For several years Central Park Media would put out semi-regular catalogs on DVD, featuring all of the trailers we had ever made. These were cheap to make and often popped up in strange places, like the "Limited Edition" of the Utena movie, which featured a pink translucent case and... a trailer disc!

But few know that CPM also made trailer discs for their hentai division (Anime 18) and their bad direct-to-video Japanese movie division (Asia Pulp Cinema). Having edited a ton of trailers during my years at CPM, all of these discs are valuable, but the one that I show to people the most is the hentai disc, Always On The Edge 1.1. It's full of stuff I made during my tenure that are just so insane that nobody would believe they exist if I didn't show them.

Included are trailers for the perennial favorites La Blue Girl and Urotsukidoji, but my personal favorites are the ones that I can't believe I got away with. Like the "use video effects instead of animation" incest title Stepmother's Sin. My tagline: "Call her a slut. Call her a nympho. Call her MOM." (Also check out my extremely silly trailer of another incest anime, Mama Mia! It looks like it was animated in Windows Paint.)

Evident in this disc is the bizarre state of denial CPM was constantly in with their hentai, utterly refusing to refer to their product as porn. The disc emphasizes horror more than boobs, and divides the shows into two categories: Erotic Horror and Erotic Adventure.

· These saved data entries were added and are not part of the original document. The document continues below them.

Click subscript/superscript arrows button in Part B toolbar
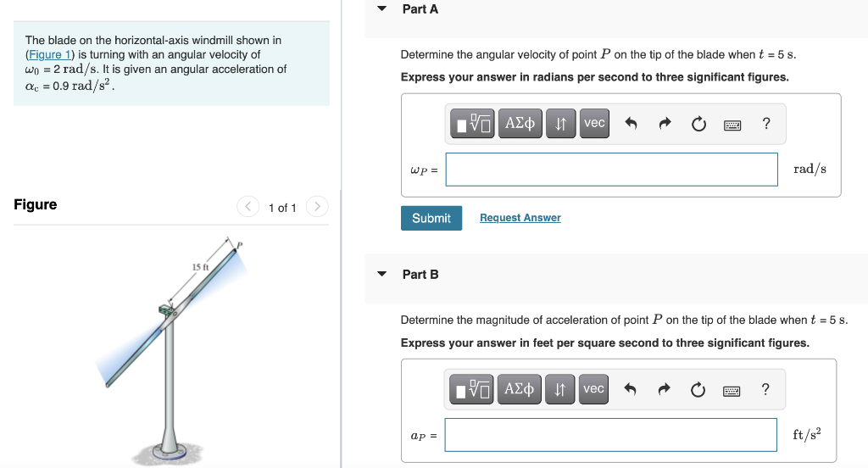The width and height of the screenshot is (868, 468). [559, 389]
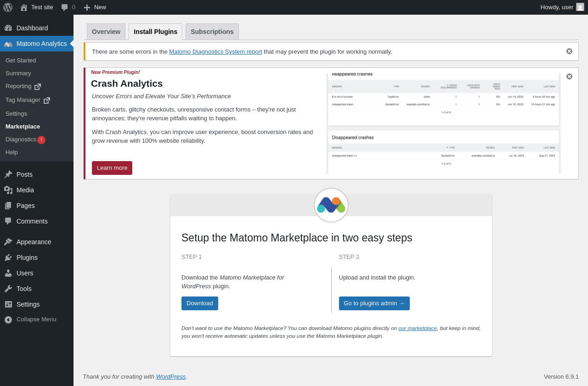Click the Crash Analytics screenshot preview
The width and height of the screenshot is (588, 386).
coord(443,123)
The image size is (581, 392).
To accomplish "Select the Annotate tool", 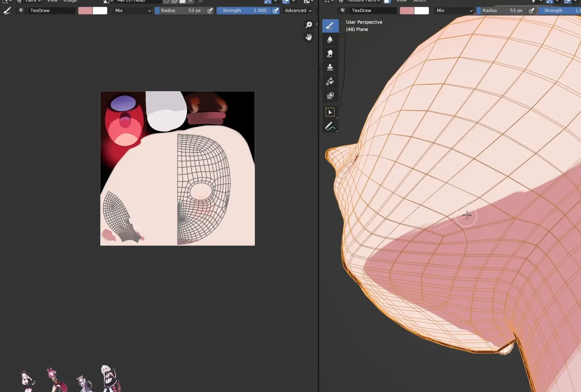I will pos(330,126).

...Well, I guess "adventure" is one way of putting it.

my home made DVD of Patlabor 2: The Movie

Sometimes being a video dork really has its advantages. For example, take my near incomprehensible love for the old Manga Entertainment dub of the second Patlabor Movie. It's got Peter Marinker in his best role ever, and enough droning expository dialogue with British sentence sturcture and American accents to lull anybody into a state of peaceful nerdiness.

Unfortunately, the gorgeous new deluxe DVD release from Bandai Visual didn't include this old English version for posterity. The Manga Video DVD looked like garbage. The solution? Yank out a few DVD ripping programs, realign the audio track in Final Cut Pro, and reauthor the whole thing onto a brand new custom DVD with my audio track of choice. (I even reproduced the subtitles, just to have freedom of language selection.)

So now I have the best possible video track with gorgeous remastered video and the old muffled dub I just can't leave behind. Sadly, I've done this with a growing list of shows I love. Yes, I am a gigantic loser. No, you can't have a copy.

And that's it! Have a merry Christmas, happy new year, and let's all get drunk and forget all the horribly depressing things in the world.